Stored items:
---*---

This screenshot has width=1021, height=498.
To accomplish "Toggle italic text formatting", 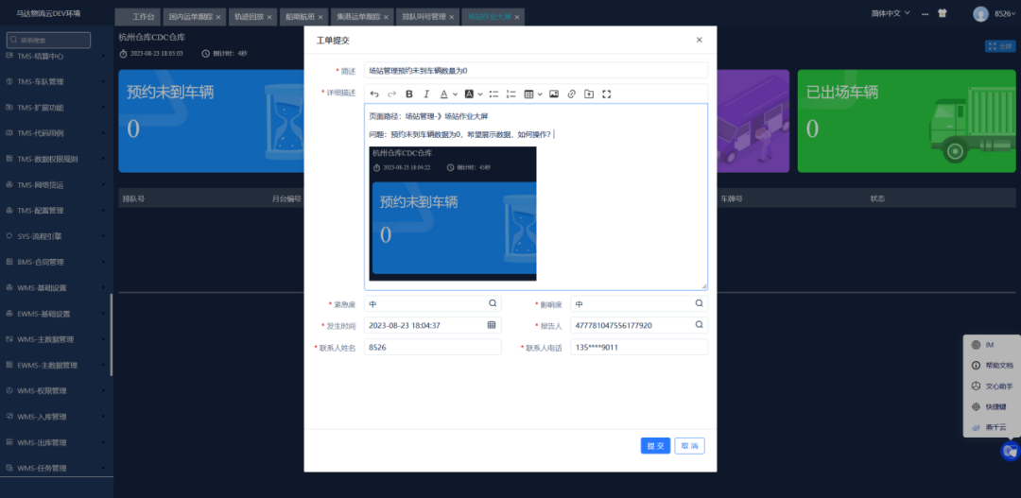I will click(x=426, y=94).
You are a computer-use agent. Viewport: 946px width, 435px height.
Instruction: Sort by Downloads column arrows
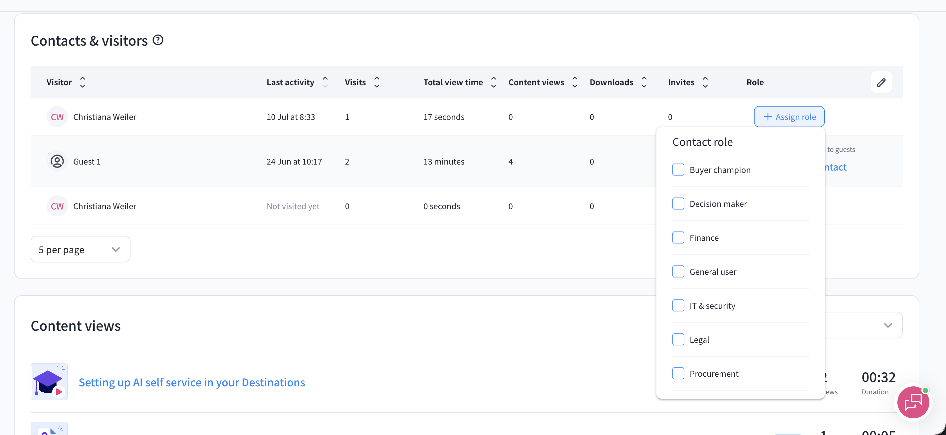[644, 82]
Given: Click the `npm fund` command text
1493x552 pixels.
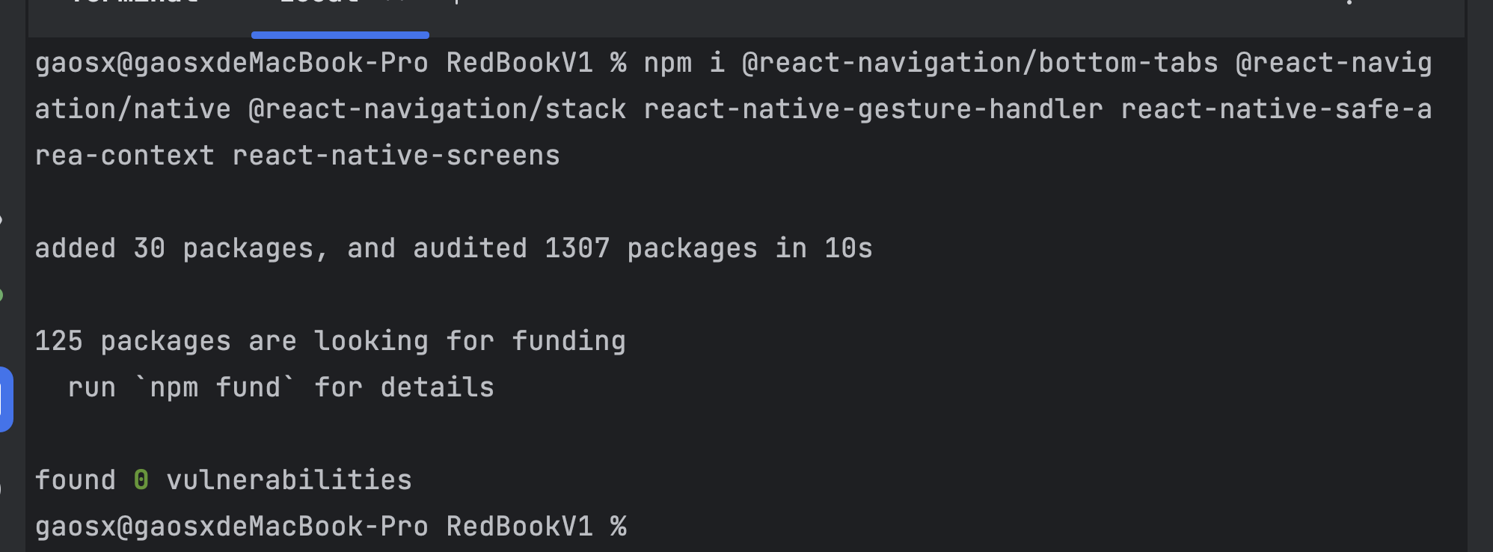Looking at the screenshot, I should (x=215, y=387).
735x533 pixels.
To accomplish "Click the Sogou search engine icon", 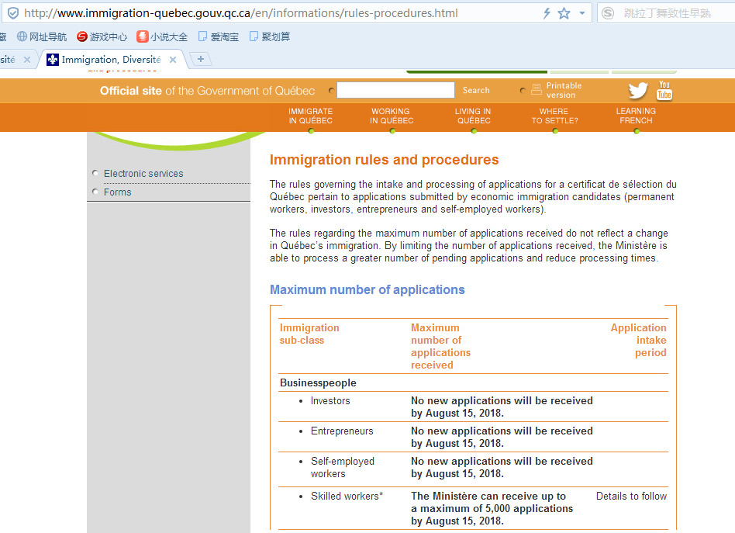I will 608,13.
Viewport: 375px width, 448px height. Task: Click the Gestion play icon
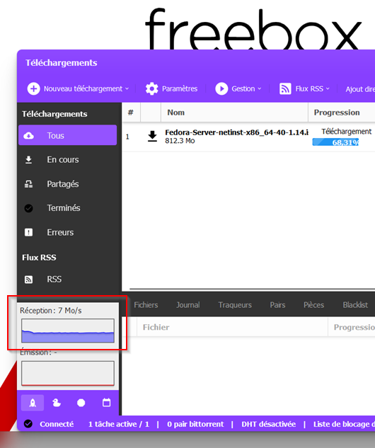pos(221,89)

---*---

> _AIM OF THE TASK_: Please restate word for word the lines above, starting with the line that holds "Viewport: 375px width, 448px" and ending with the final line of the records, while leaving out pictures.

> _REPLY_:
Viewport: 375px width, 448px height. Task: Click the Gestion play icon
pos(221,89)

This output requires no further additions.